----- Records shown

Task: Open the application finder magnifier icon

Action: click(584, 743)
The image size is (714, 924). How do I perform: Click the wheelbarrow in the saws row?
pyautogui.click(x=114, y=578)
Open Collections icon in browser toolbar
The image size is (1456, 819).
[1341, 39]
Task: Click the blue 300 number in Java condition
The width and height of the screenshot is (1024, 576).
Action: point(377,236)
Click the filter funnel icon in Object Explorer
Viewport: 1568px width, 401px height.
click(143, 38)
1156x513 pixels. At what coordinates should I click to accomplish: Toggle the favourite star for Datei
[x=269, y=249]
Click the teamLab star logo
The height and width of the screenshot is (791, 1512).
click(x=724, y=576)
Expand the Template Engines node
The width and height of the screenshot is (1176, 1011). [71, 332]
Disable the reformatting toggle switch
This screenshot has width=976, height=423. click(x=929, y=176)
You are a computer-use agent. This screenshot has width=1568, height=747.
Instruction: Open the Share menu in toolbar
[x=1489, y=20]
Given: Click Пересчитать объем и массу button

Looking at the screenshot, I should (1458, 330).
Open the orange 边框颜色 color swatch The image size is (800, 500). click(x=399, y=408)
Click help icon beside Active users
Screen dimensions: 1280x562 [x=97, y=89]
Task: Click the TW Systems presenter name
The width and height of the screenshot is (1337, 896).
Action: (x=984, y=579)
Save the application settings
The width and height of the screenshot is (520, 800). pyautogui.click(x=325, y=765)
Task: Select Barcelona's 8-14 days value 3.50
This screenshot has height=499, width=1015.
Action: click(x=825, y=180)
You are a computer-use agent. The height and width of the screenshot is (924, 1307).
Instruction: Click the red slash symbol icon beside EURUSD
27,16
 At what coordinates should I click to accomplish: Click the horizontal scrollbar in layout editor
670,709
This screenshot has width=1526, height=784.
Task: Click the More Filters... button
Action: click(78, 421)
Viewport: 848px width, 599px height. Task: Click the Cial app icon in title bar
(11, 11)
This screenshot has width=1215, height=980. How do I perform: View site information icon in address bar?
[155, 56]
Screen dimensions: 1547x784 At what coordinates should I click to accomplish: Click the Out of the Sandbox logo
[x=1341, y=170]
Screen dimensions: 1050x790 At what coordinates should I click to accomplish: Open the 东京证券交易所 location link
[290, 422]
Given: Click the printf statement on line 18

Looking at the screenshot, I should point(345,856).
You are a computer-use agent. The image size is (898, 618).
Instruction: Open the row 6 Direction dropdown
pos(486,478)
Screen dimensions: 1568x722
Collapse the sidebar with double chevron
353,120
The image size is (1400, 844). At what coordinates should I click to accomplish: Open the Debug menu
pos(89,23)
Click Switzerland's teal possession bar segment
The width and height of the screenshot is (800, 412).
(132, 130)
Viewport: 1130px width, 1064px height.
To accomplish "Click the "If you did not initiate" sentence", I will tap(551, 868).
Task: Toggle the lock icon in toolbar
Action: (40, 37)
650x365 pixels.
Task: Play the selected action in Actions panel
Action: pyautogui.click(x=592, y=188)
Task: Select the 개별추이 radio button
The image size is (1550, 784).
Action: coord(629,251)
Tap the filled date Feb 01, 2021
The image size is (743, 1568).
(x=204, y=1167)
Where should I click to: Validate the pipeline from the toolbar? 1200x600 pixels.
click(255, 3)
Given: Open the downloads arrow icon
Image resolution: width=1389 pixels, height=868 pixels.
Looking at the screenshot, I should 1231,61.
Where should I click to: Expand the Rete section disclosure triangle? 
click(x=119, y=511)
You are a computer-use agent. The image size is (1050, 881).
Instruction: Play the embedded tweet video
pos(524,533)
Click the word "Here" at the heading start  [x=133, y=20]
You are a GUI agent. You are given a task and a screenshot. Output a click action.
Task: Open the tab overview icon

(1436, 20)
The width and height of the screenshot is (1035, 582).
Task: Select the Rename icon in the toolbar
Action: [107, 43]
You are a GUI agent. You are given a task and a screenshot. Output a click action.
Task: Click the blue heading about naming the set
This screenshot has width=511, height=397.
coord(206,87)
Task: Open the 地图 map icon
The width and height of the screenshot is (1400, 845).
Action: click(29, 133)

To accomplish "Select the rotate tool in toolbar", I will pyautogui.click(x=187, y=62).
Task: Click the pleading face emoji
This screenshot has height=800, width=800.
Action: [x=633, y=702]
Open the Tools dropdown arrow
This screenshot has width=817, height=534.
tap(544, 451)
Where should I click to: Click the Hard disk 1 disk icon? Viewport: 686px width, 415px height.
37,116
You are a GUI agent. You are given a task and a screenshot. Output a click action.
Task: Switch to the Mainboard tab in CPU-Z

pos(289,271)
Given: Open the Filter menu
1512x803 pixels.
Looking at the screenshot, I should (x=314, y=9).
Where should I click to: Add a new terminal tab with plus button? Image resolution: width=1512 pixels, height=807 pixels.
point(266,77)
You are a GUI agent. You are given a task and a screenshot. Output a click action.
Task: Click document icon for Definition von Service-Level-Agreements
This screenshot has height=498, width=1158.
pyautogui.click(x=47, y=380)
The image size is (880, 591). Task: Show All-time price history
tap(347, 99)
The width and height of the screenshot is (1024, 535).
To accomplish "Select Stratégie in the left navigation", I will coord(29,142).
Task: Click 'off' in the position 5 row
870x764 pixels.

----------

Your objective:
Duplicate everything from the start of the listing down to the line containing "click(143, 38)", reproducing those lines without any change.

Right answer:
Task: Open the application finder magnifier icon

Action: click(584, 743)
The image size is (714, 924). How do I perform: Click the wheelbarrow in the saws row?
pyautogui.click(x=114, y=578)
Open Collections icon in browser toolbar
The image size is (1456, 819).
[1341, 39]
Task: Click the blue 300 number in Java condition
The width and height of the screenshot is (1024, 576).
Action: point(377,236)
Click the filter funnel icon in Object Explorer
Viewport: 1568px width, 401px height.
click(143, 38)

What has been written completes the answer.